*PAGE TEXT*

◆ ◆ ◆ ◆ ◆ ◆ ◆

Derek Winnert

The Relic ****½ (1997, Penelope Ann Miller, Tom Sizemore, Linda Hunt, James Whitmore) – Classic Movie Review 12


Something wicked this way comes! A now-missing anthropologist investigating the culture of lost tribes has mysteriously sent crates of leaves from the Amazon jungle to Chicago’s Natural History Museum, leading to gruesome deaths on the cargo ship bringing the crates to the US and a murder in the museum.

Perfectly cast Penelope Ann Miller and Tom Sizemore get an excellent bickering odd-couple double act going as police detective Lieutenant Vincent D’Agosta and evolutionary biologist Dr Margo Green, who are compelled to join forces to investigate just what’s going on. Unfortunately what they find is a huge dark presence deep down in the bowels of the museum, which is going to be a bit of a problem when a posh benefit gala attended by the Mayor (Robert Lesser) and his wife (Diane Robin) is going be staged there.


Based on the best-selling novel by Douglas Preston and Lincoln Child, this hugely entertaining scare ride is an ultra-creepy, absolutely first-class monster movie, done with the greatest of conviction and relish, with a splendidly achieved eerie atmosphere, an excellent build-up of tension, many terrifying moments and a stupefying climax.

◆ ◆ ◆ ◆ ◆ ◆ ◆

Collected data

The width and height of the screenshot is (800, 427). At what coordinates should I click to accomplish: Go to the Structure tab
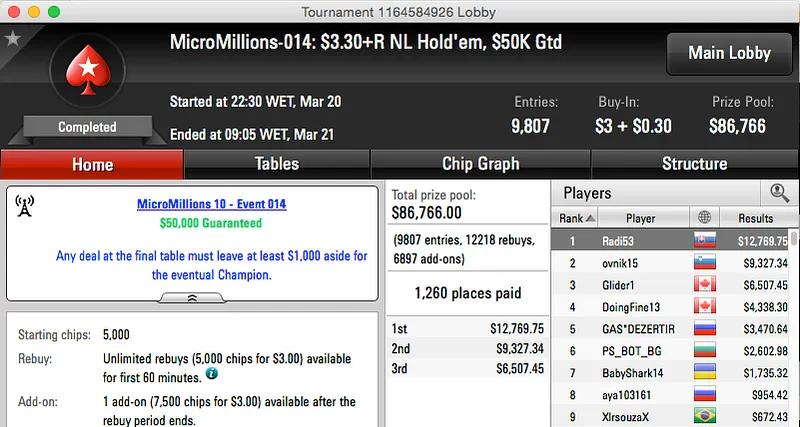click(694, 164)
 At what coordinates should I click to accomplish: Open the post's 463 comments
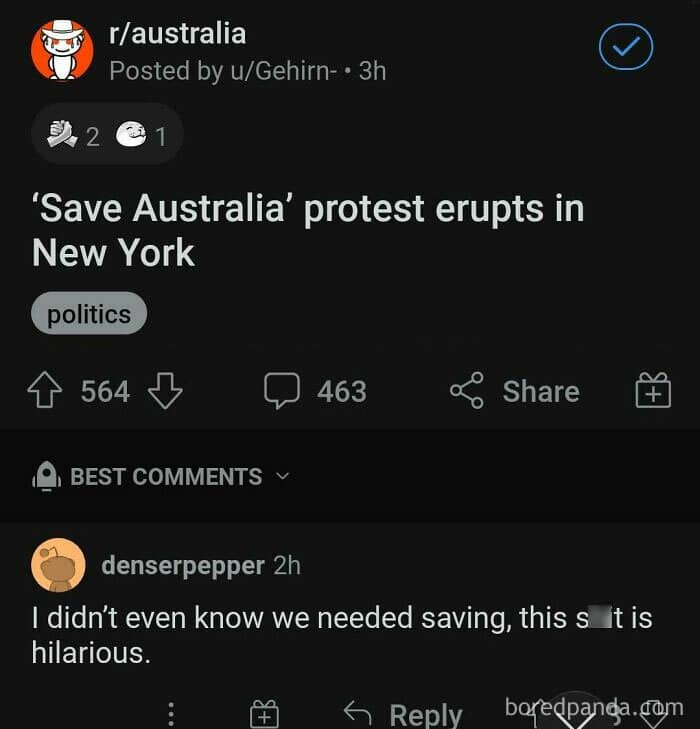click(315, 391)
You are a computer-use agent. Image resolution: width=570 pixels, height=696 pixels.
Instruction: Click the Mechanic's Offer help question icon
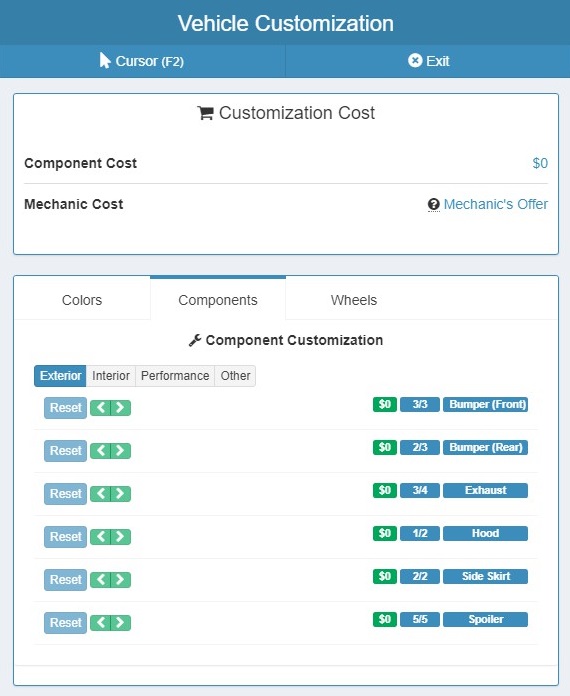coord(433,204)
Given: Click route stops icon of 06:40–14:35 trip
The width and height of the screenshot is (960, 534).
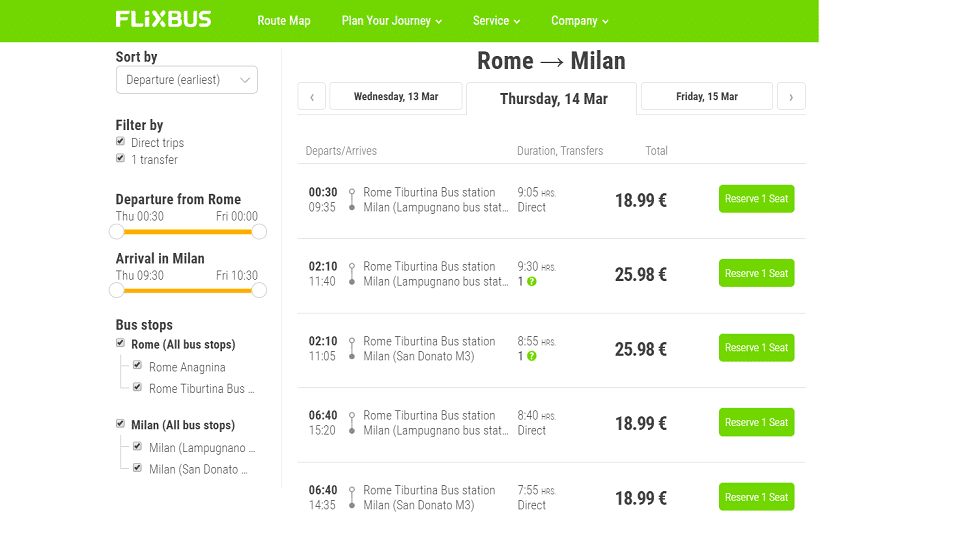Looking at the screenshot, I should click(x=352, y=497).
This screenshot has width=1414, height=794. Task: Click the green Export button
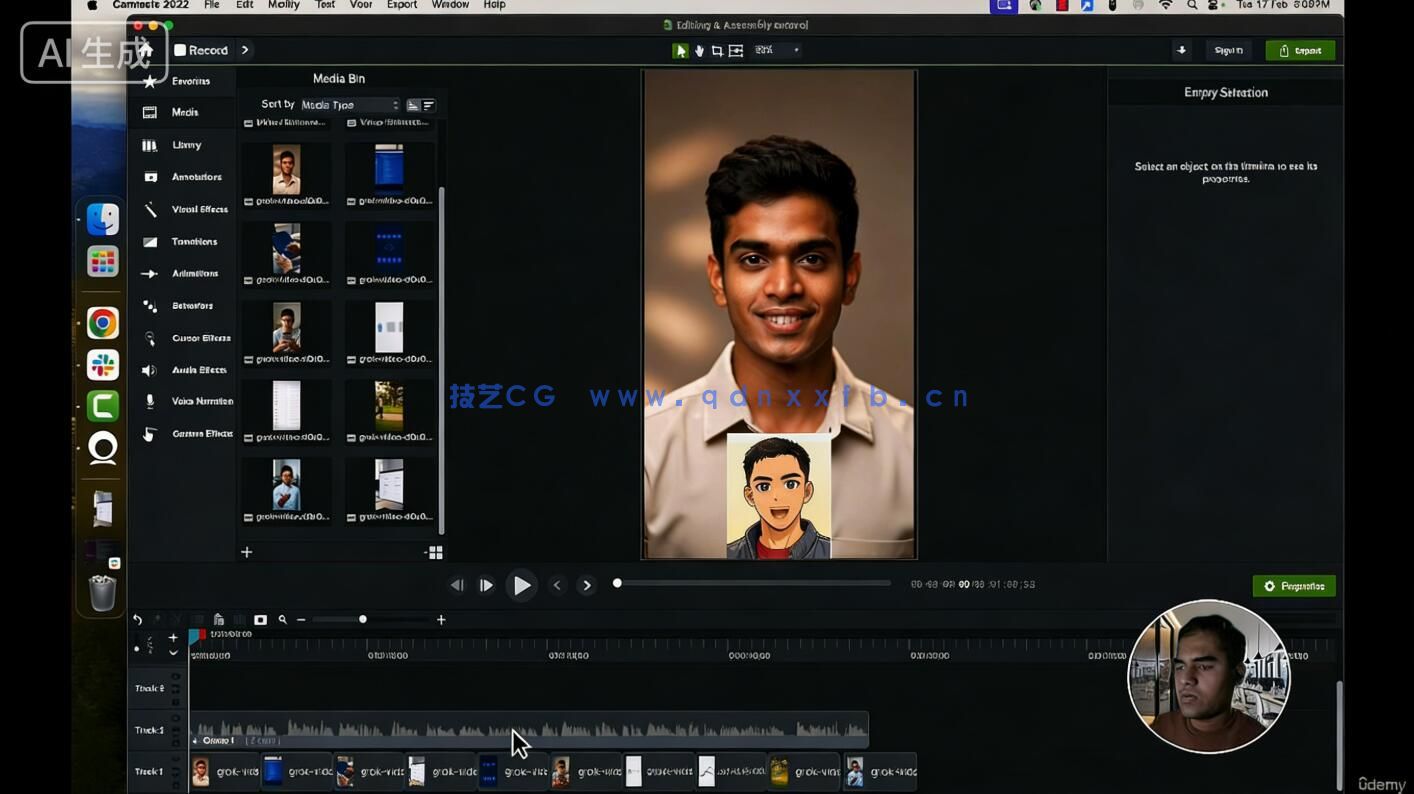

◆ ◆ ◆ ◆ ◆ ◆ ◆

*TASK TO CARRY OUT*
Print the whole review of The Relic from above again, word for word.

*WRITTEN SOLUTION*
Derek Winnert

The Relic ****½ (1997, Penelope Ann Miller, Tom Sizemore, Linda Hunt, James Whitmore) – Classic Movie Review 12


Something wicked this way comes! A now-missing anthropologist investigating the culture of lost tribes has mysteriously sent crates of leaves from the Amazon jungle to Chicago’s Natural History Museum, leading to gruesome deaths on the cargo ship bringing the crates to the US and a murder in the museum.

Perfectly cast Penelope Ann Miller and Tom Sizemore get an excellent bickering odd-couple double act going as police detective Lieutenant Vincent D’Agosta and evolutionary biologist Dr Margo Green, who are compelled to join forces to investigate just what’s going on. Unfortunately what they find is a huge dark presence deep down in the bowels of the museum, which is going to be a bit of a problem when a posh benefit gala attended by the Mayor (Robert Lesser) and his wife (Diane Robin) is going be staged there.


Based on the best-selling novel by Douglas Preston and Lincoln Child, this hugely entertaining scare ride is an ultra-creepy, absolutely first-class monster movie, done with the greatest of conviction and relish, with a splendidly achieved eerie atmosphere, an excellent build-up of tension, many terrifying moments and a stupefying climax.